Security Innovation Finds Microsoft Windows Platform More Reliable Than Linux

At the IT Forum 2005 event in Barcelona, Spain, Microsoft Corp. announced findings from a report it commissioned from Security Innovation Inc. (SI), a leading independent provider of application security services, which concluded that as requirements evolved over time, the Microsoft(R) Windows(R) platform was more consistent, predictable and easier to manage than Linux. Microsoft also announced that industry-leading customers, including Teleflora and Tommy Hilfiger Corp., have cited reduced complexity and greater reliability as driving their decision to deploy the Microsoft Windows platform over Linux.

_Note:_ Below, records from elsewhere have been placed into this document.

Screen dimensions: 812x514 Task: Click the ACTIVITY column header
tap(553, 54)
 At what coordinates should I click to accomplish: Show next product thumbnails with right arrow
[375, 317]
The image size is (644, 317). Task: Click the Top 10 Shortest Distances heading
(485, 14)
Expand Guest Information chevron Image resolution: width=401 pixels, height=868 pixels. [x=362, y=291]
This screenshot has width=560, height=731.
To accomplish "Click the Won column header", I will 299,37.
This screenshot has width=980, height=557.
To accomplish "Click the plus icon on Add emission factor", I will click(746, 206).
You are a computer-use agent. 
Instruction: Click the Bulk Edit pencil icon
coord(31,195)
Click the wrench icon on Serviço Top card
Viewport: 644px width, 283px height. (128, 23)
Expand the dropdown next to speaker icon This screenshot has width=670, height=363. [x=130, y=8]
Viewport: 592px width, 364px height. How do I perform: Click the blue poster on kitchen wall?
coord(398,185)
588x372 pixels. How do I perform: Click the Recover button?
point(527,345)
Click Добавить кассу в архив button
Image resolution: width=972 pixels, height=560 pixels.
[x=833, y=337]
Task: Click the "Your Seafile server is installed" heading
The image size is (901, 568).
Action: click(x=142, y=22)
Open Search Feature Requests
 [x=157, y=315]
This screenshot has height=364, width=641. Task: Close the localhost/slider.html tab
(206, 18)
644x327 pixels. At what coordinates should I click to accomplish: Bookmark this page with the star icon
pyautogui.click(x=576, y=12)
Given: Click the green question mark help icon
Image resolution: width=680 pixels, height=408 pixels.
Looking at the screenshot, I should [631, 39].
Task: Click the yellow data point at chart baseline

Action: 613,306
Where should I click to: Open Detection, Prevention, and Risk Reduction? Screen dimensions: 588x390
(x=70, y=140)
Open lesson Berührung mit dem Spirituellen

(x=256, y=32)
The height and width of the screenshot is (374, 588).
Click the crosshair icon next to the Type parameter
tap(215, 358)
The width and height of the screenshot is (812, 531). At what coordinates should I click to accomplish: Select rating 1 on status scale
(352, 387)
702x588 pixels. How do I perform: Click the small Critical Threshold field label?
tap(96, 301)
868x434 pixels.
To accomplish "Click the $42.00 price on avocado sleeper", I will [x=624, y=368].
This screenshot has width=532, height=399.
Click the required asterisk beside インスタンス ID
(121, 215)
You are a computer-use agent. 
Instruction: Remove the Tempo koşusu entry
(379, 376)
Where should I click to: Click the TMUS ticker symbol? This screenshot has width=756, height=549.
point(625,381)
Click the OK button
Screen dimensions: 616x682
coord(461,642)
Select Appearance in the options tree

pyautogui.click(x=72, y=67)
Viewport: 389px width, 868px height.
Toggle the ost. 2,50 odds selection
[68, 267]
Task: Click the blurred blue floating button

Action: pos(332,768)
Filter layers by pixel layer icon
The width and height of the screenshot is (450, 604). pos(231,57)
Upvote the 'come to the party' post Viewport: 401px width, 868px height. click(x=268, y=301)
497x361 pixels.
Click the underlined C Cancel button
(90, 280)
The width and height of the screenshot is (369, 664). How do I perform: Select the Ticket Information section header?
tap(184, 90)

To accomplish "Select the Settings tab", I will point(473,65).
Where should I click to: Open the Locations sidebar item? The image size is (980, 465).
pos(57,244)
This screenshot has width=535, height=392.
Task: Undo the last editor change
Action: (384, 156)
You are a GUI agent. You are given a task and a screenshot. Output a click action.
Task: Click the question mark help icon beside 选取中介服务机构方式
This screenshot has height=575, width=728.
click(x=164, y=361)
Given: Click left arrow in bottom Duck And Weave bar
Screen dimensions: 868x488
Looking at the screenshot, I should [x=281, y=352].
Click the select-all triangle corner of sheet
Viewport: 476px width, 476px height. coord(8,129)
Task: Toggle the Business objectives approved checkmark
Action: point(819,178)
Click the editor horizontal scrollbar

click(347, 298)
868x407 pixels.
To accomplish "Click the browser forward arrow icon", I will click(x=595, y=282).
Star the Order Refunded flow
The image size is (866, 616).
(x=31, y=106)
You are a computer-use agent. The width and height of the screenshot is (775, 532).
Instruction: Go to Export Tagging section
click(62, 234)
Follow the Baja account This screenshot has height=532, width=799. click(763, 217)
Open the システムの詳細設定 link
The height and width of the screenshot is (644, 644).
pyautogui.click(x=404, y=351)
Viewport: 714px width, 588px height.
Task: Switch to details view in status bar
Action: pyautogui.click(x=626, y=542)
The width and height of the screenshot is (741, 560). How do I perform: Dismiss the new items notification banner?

To compare reliability and manageability differences between Microsoft Windows- and Linux-based solutions, SI delved into the true extent that maintenance, patch application and system failures contribute to IT pain and cost as business requirements evolve over time. Simulating a real-world enterprise e-commerce environment over the course of a year, SI compared two teams of experienced IT administrators as they maintained and enhanced on Windows Server 2000 and Novell SUSE Enterprise Linux 8, then upgraded to Windows Server 2003 and Novell SUSE Enterprise Linux 9, respectively:

The Windows platform was more reliable as enterprise needs change over time. - The Linux administrators took 68 percent longer to implement new business requirements than their counterparts. The Novell SLES solution experienced 14 critical breakages while the Windows Server solution experienced none. The Novell SLES solution required 4.79 times the number of patches. The Windows platform was more consistent and predictable. Only one of the three experienced Linux IT administrators successfully met all business requirements, while all three Windows administrators succeeded in meeting requirements.